Leaving out all pictures, repeat exactly the lines from the one that holds "The width and" to the last line of the entries below.

---- EXTRACTED RECORDS

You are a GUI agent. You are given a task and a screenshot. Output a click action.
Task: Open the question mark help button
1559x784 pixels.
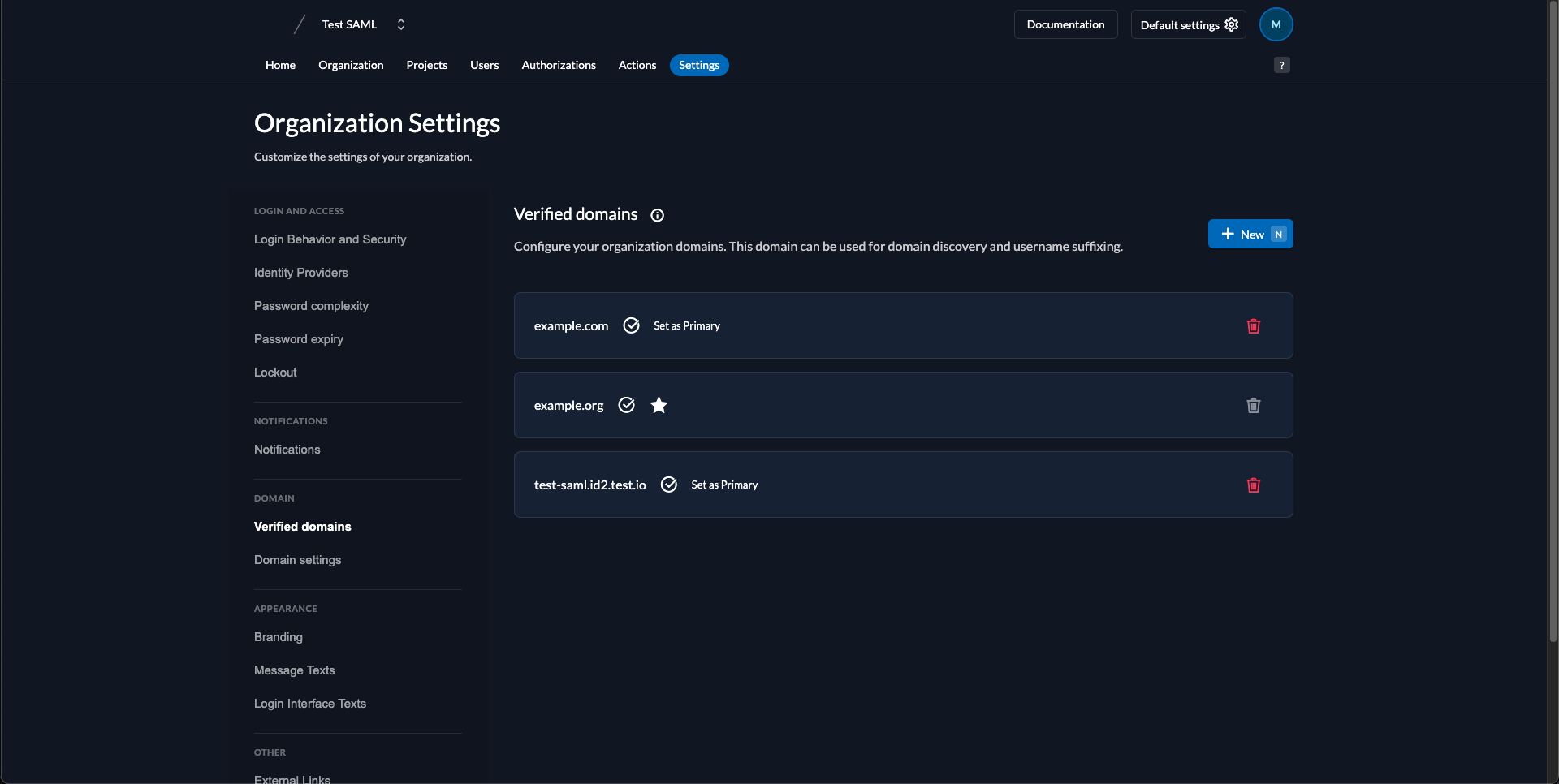pyautogui.click(x=1281, y=65)
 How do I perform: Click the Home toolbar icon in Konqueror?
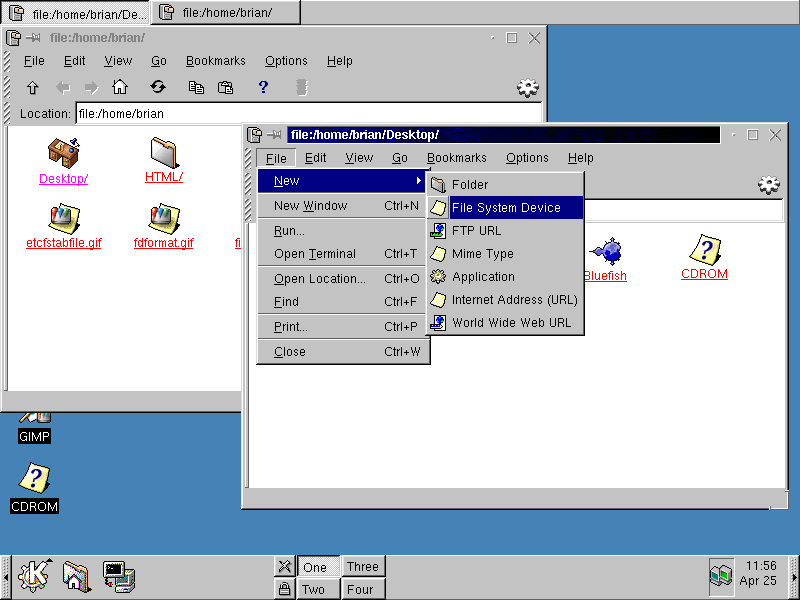tap(120, 88)
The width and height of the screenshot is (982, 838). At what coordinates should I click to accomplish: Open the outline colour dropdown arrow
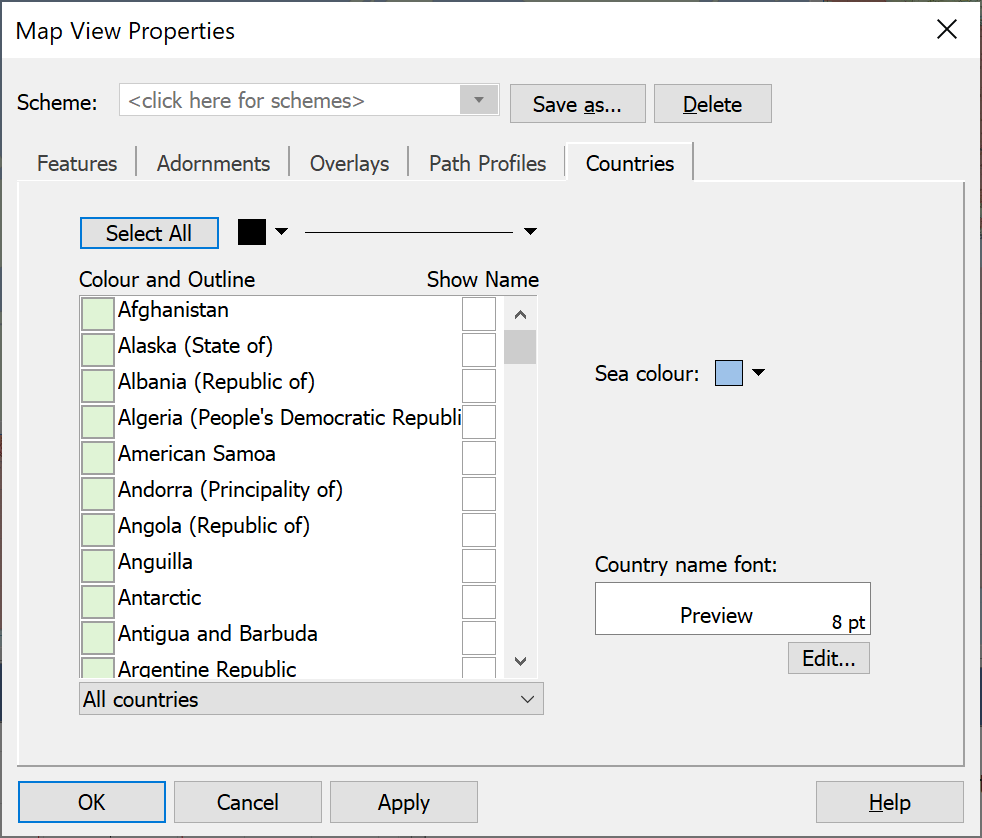[282, 232]
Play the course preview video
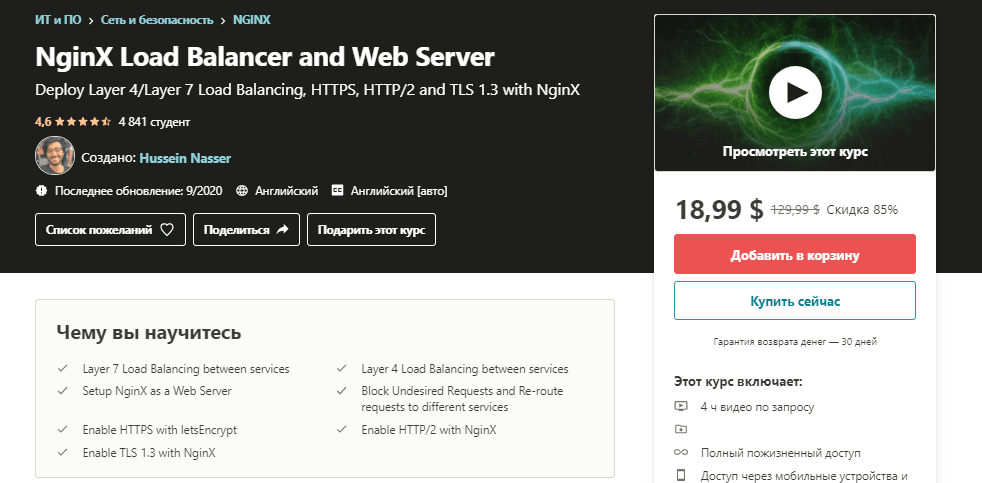982x483 pixels. point(795,93)
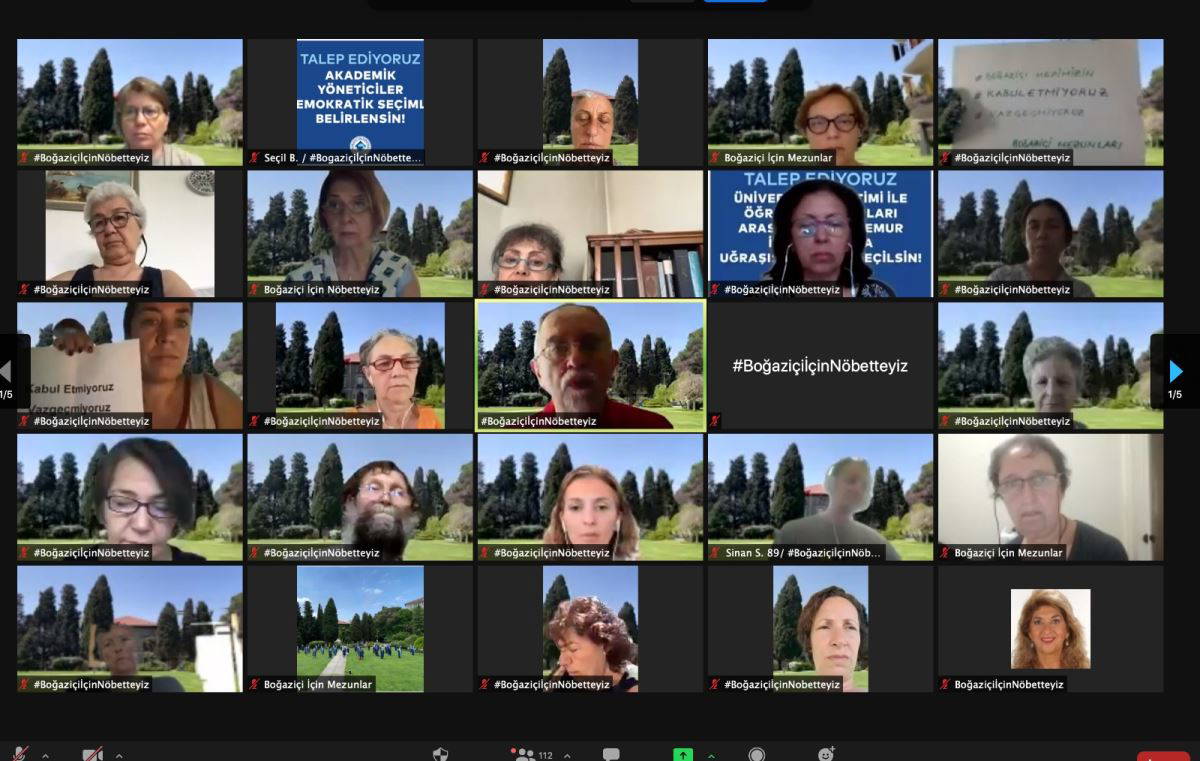Expand the audio options arrow beside microphone
This screenshot has height=761, width=1200.
coord(45,755)
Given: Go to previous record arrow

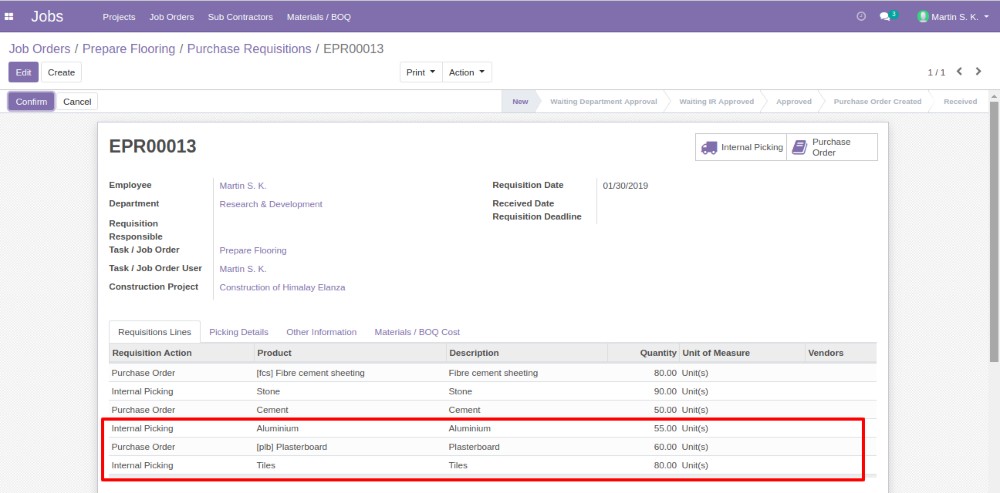Looking at the screenshot, I should click(x=960, y=72).
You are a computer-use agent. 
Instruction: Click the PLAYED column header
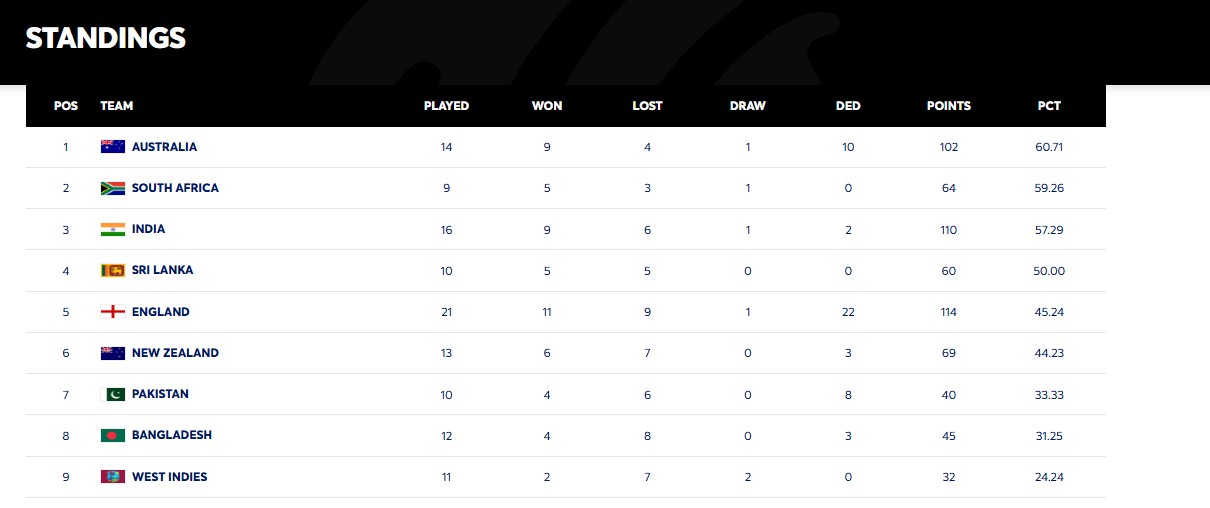[446, 106]
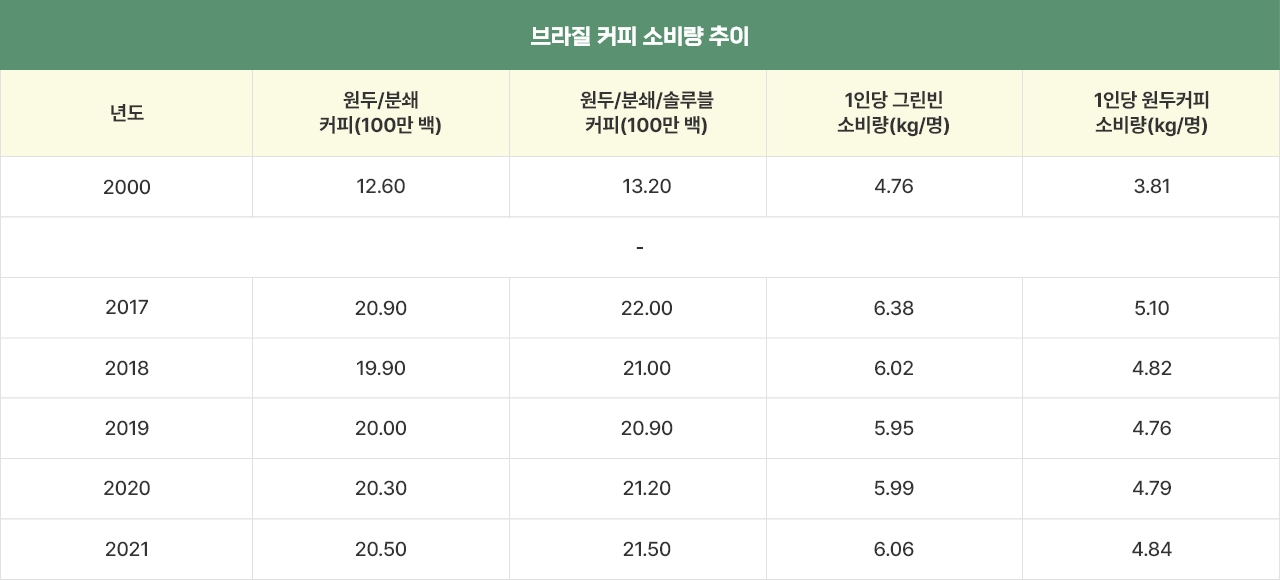Select the 년도 column header

[127, 113]
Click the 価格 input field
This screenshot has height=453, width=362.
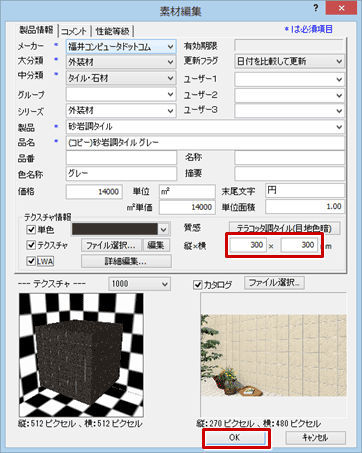(x=94, y=192)
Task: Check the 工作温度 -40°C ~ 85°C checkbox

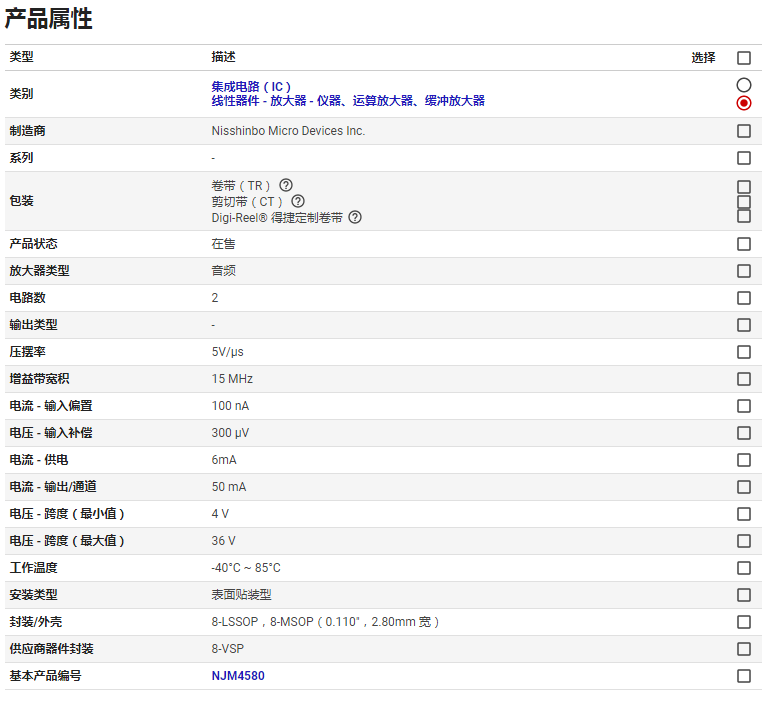Action: 743,568
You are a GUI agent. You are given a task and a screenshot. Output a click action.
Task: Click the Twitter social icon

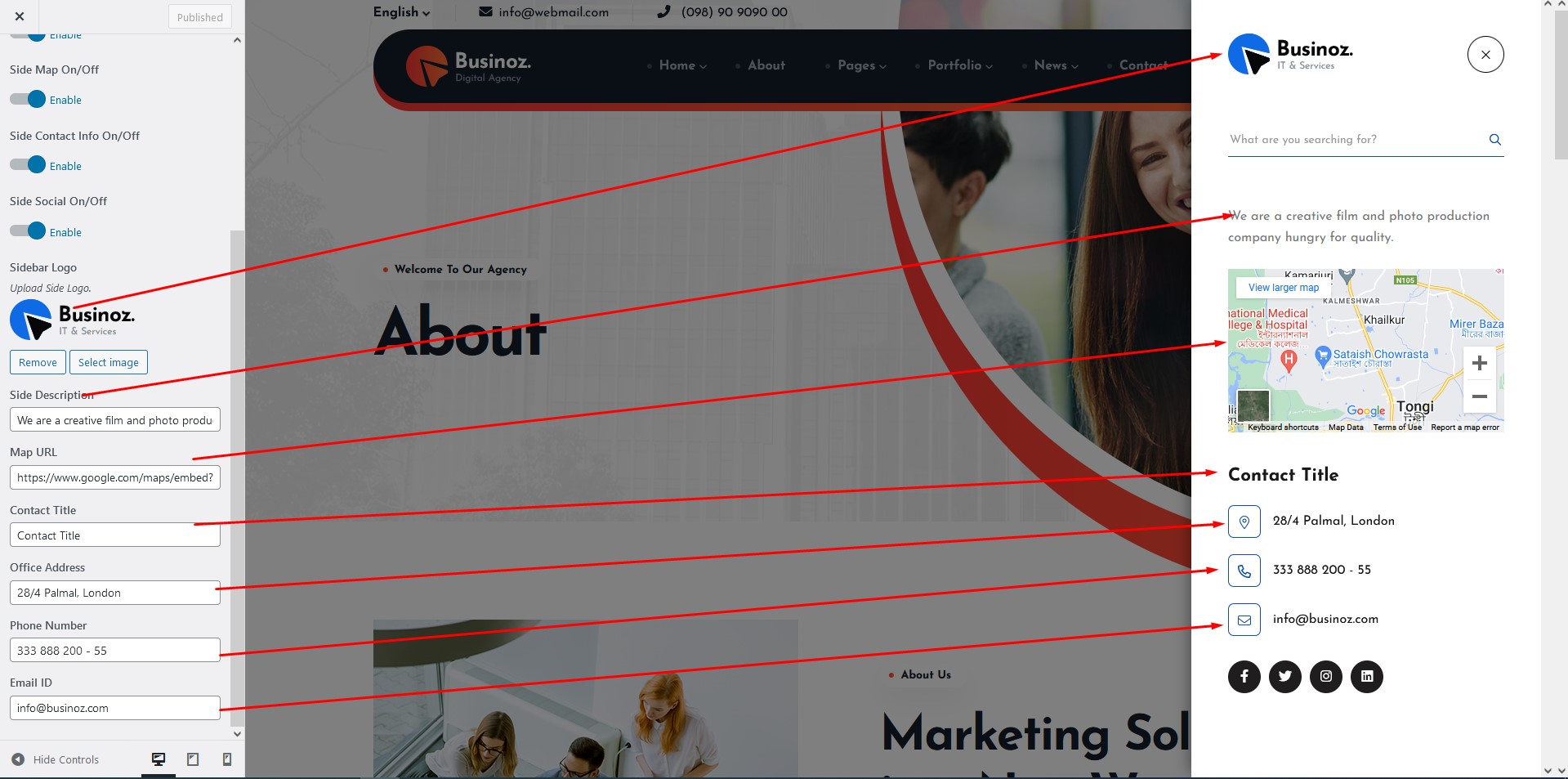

--------

**FINISHED TASK**
The width and height of the screenshot is (982, 838). At what coordinates should I click to accomplish: Open the outline colour dropdown arrow
[282, 232]
Play the course preview video
982x483 pixels. point(795,93)
Expand the audio options arrow beside microphone
This screenshot has height=761, width=1200.
coord(45,755)
Given: Go to previous record arrow

Looking at the screenshot, I should click(x=960, y=72).
You are a computer-use agent. 
Instruction: Click the PLAYED column header
[446, 106]
Select the 년도 column header

[127, 113]
Click the 価格 input field
This screenshot has height=453, width=362.
(x=94, y=192)
Task: Check the 工作温度 -40°C ~ 85°C checkbox

Action: 743,568
You are a GUI agent. You are given a task and a screenshot. Output a click action.
Task: Click the Twitter social icon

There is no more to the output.